All that moaning about wanting to go and I decided to do something about it! Don't hate!!
Found them about 6 tonight in 15'. Tight in a submerged tree. I got bit every throw for nearly two hours. 2 went over 2# and almost 16". 
Chartreuse road runner with gold blade. Red and white tube was all they wanted. Ended up with 16


----------



## JoeyWelch (Sep 25, 2009)

You da man!!
Nice job.


----------



## ChileRelleno (Jul 7, 2012)

Time for a feast!


----------



## sureicanfish (Sep 30, 2007)

Daggum


----------



## Try'n Hard (Oct 23, 2008)

It is really hard to long arm a fish in a selfie!


----------



## sureicanfish (Sep 30, 2007)

Try'n Hard said:


> It is really hard to long arm a fish in a selfie!


Well, your face makes it look like a 70 pounder!


Because it looks like you're straining...which could be a whole new fish picture must do


----------



## Bodupp (Oct 3, 2007)

Either you have small hands, or that's a biggun! After more than 60 years of trying hard, I still don't have an honest 2 pound crappie. One pound 13 ounces is my best. Still waiting on my first two pound cracker, too. Maybe in the next couple of weeks I can git 'r done.
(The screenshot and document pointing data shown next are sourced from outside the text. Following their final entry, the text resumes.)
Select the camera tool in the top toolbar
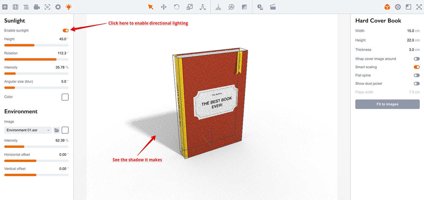tap(37, 6)
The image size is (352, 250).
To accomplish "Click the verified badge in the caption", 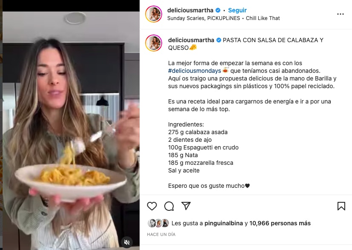I will tap(219, 40).
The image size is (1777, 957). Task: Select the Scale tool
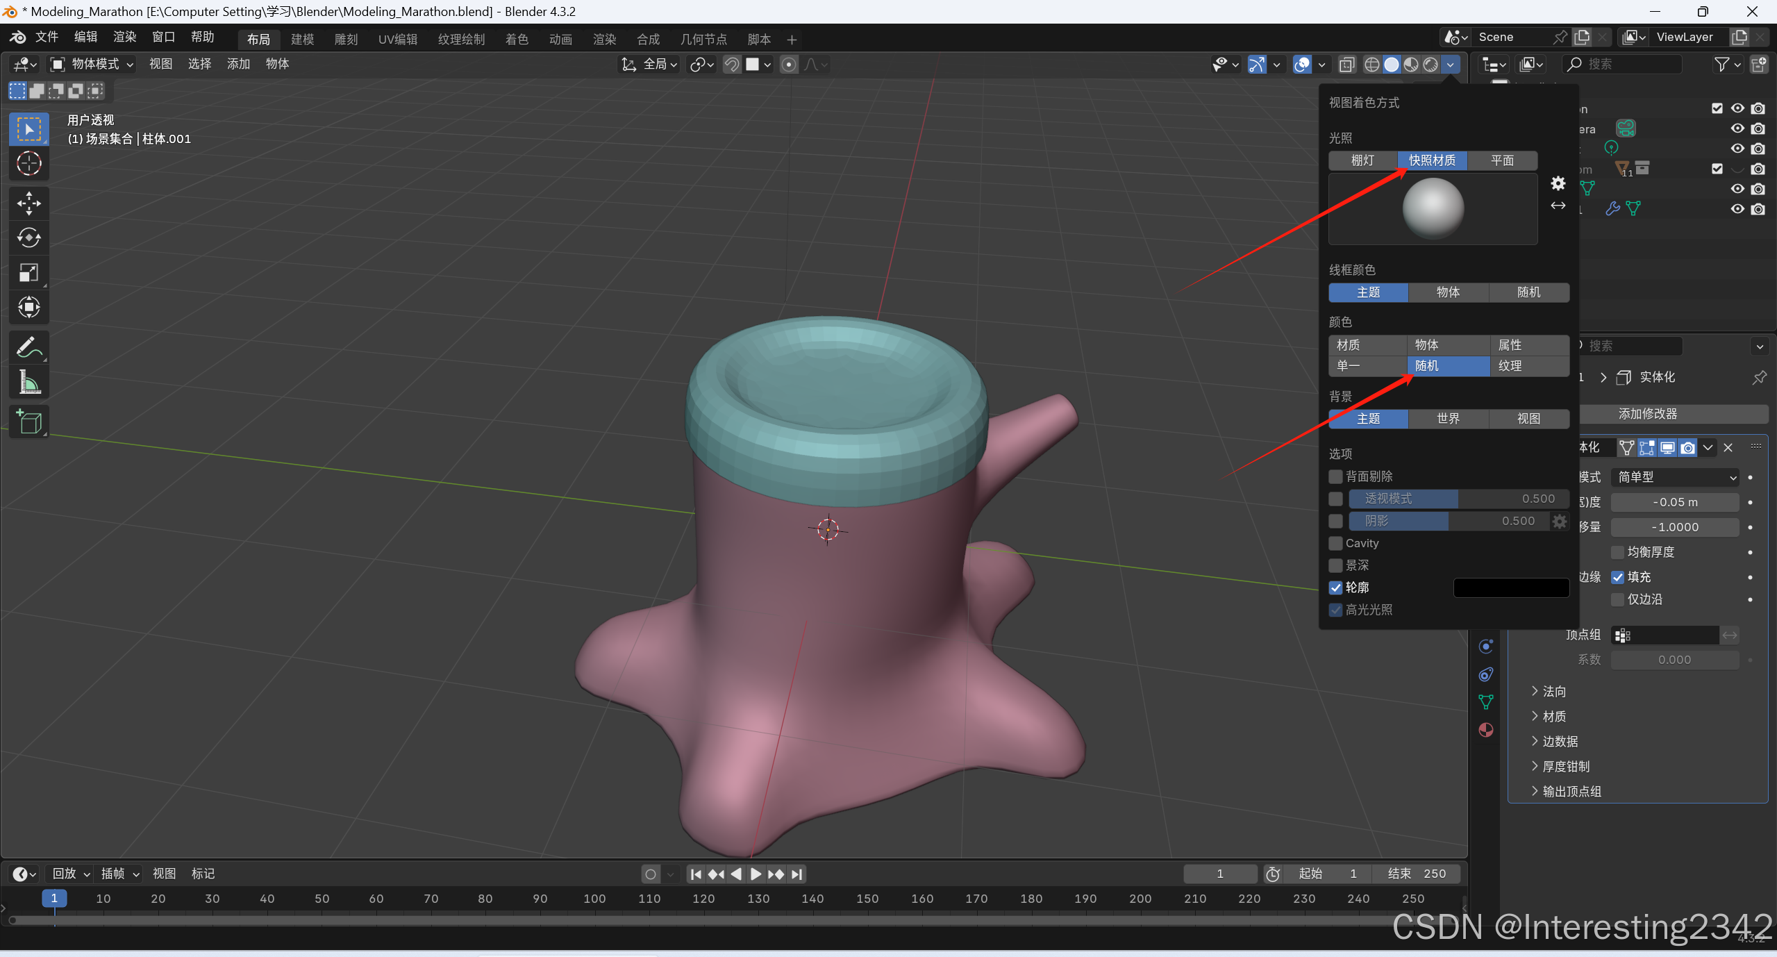point(28,272)
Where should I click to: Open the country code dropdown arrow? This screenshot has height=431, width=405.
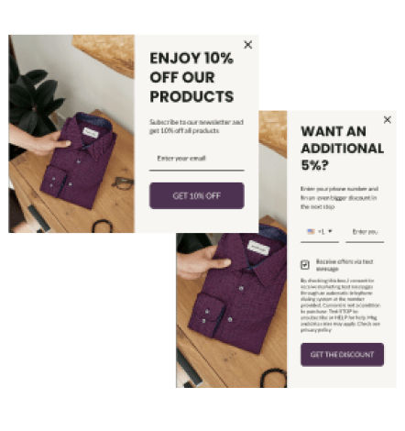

Do you think the crappie have spawned out, Kevin?


----------



## GROUPERKING (Sep 28, 2011)

Way to go there Kevin , those are some fine ones !


----------



## skiff89_jr (Apr 1, 2011)

Those are some pretty white crappie. Even a black in there!


----------



## FishWalton (Jul 22, 2010)

Ok . Ok, rub it in! But a really nice bunch of fish. I'm hooked up and headed to the Choctaw this morning to see if I can redeem myself and catch at least one fish. I need a shot of fish oil!


----------



## Jason (Oct 2, 2007)

Heck yeah brother!!! Glad you got a bunch!!!


----------



## Cousin-it (Apr 10, 2012)

Nice:thumbsup::thumbsup::thumbsup:


----------



## Try'n Hard (Oct 23, 2008)

Bodupp said:


> Either you have small hands, or that's a biggun! After more than 60 years of trying hard, I still don't have an honest 2 pound crappie. One pound 13 ounces is my best. Still waiting on my first two pound cracker, too. Maybe in the next couple of weeks I can git 'r done.
> 
> Do you think the crappie have spawned out, Kevin?




Some have - but I caught them today and yesterday - some in 2' of water all with egg sacks. 
I want to have a couple mounted and was told that I should hold out for a 3#er. They catch them that big but I'm thinking I better mount a 2 pounder so that I can enjoy him before I die!


----------



## mssbass (Nov 23, 2008)

*Crappie Water*

Are you fishing the river? Is the water down any or still up in the trees?


----------



## Try'n Hard (Oct 23, 2008)

mssbass said:


> Are you fishing the river? Is the water down any or still up in the trees?




Lake off the river above millers ferry


----------



## specktackler57 (May 15, 2011)

Nice and want slap you in the cods


----------